**WHAT IS BEING ASKED**. Identify all lines below that hold "height" and collect them.
***** PROVIDED INFORMATION
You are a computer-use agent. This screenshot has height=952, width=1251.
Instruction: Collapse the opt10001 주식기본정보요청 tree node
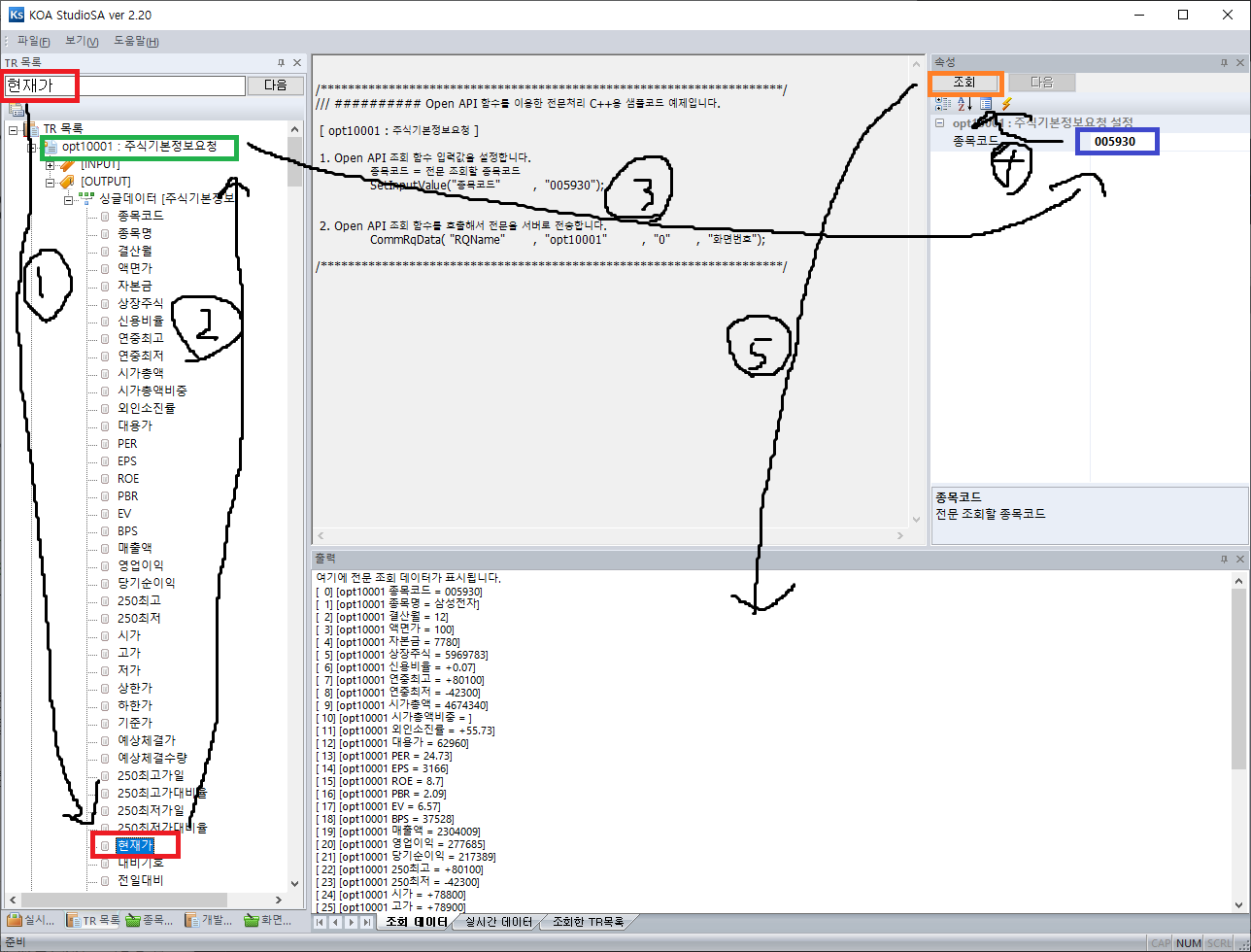[x=31, y=148]
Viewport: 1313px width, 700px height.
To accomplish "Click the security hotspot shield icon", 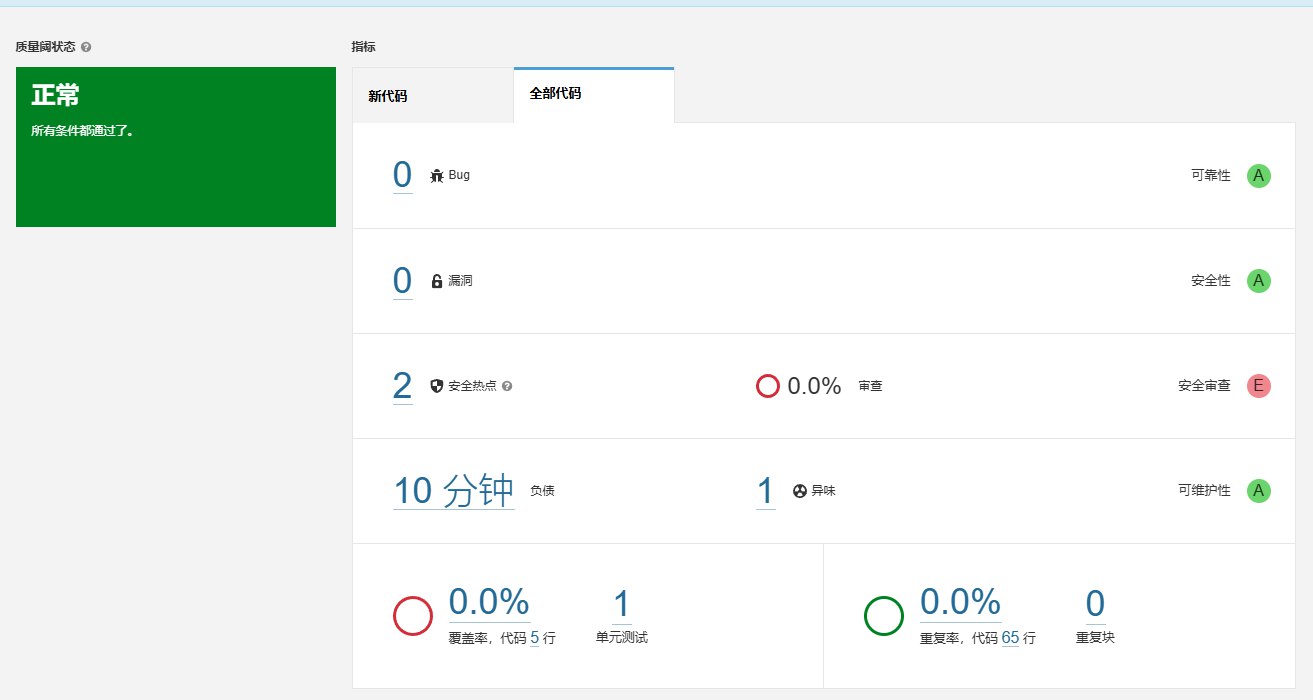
**********
**EXERCISE RESULT**.
You are a computer-use agent. This screenshot has height=952, width=1251.
Viewport: 1313px width, 700px height.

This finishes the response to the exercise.